ECLI:NL:CBB:2017:165
College van Beroep voor het bedrijfsleven
- Eerste aanleg - meervoudig
- H.L. van der Beek
- R.R. Winter
- H.O. Kerkmeester
- Rechtspraak.nl
Beoordeling van subsidieaanvraag Jonge Landbouwers 2013 en de gevolgen van niet-naleving van investeringsvoorwaarden
In deze zaak gaat het om de beoordeling van een subsidieaanvraag van een appellant in het kader van de Regeling LNV-subsidies, specifiek de Jonge Landbouwers 2013. De appellant had een subsidie van € 20.000,- aangevraagd voor de aanschaf van een trekker en een ploeg. De subsidie werd echter vastgesteld op € 17.650,- omdat de appellant niet voldeed aan de voorwaarde dat de investering uiterlijk op 1 juli 2015 volledig gerealiseerd moest zijn. De appellant had op 1 juli 2015 verzocht om vaststelling van de subsidie, maar de machines waren op dat moment nog niet op zijn bedrijf aanwezig. De trekker was pas op 10 augustus 2015 geleverd en de ploeg op 29 september 2015.
De appellant heeft tegen het besluit van de staatssecretaris van Economische Zaken beroep ingesteld, maar is niet verschenen op de zitting. De staatssecretaris heeft zich laten vertegenwoordigen door een gemachtigde. Het College van Beroep voor het Bedrijfsleven heeft vastgesteld dat de appellant niet heeft aangetoond dat de machines op 1 juli 2015 daadwerkelijk aanwezig waren op zijn bedrijf.

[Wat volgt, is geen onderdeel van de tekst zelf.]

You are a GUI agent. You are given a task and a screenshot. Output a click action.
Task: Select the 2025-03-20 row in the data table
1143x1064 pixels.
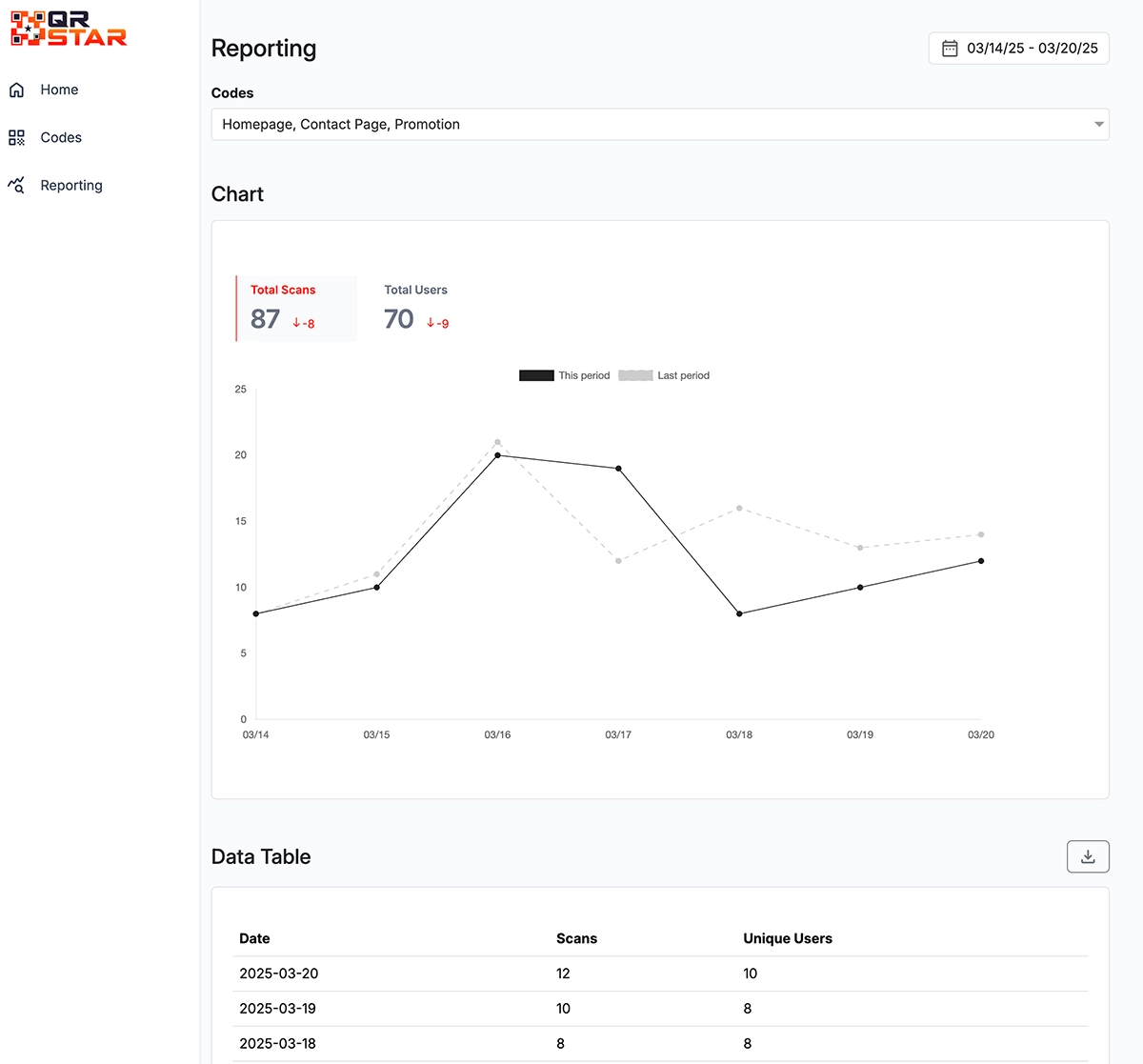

De wetgeving vereist dat de machines niet alleen geleverd moeten zijn, maar ook daadwerkelijk beschikbaar voor gebruik moeten zijn op het moment van de subsidieaanvraag.
Het College heeft geoordeeld dat de staatssecretaris de subsidie op een lager bedrag heeft kunnen vaststellen, omdat de appellant niet voldeed aan de voorwaarden van de regeling. De beslissing van de staatssecretaris om de subsidie lager vast te stellen is niet onredelijk, en het beroep van de appellant is ongegrond verklaard. Er is geen aanleiding voor een proceskostenveroordeling.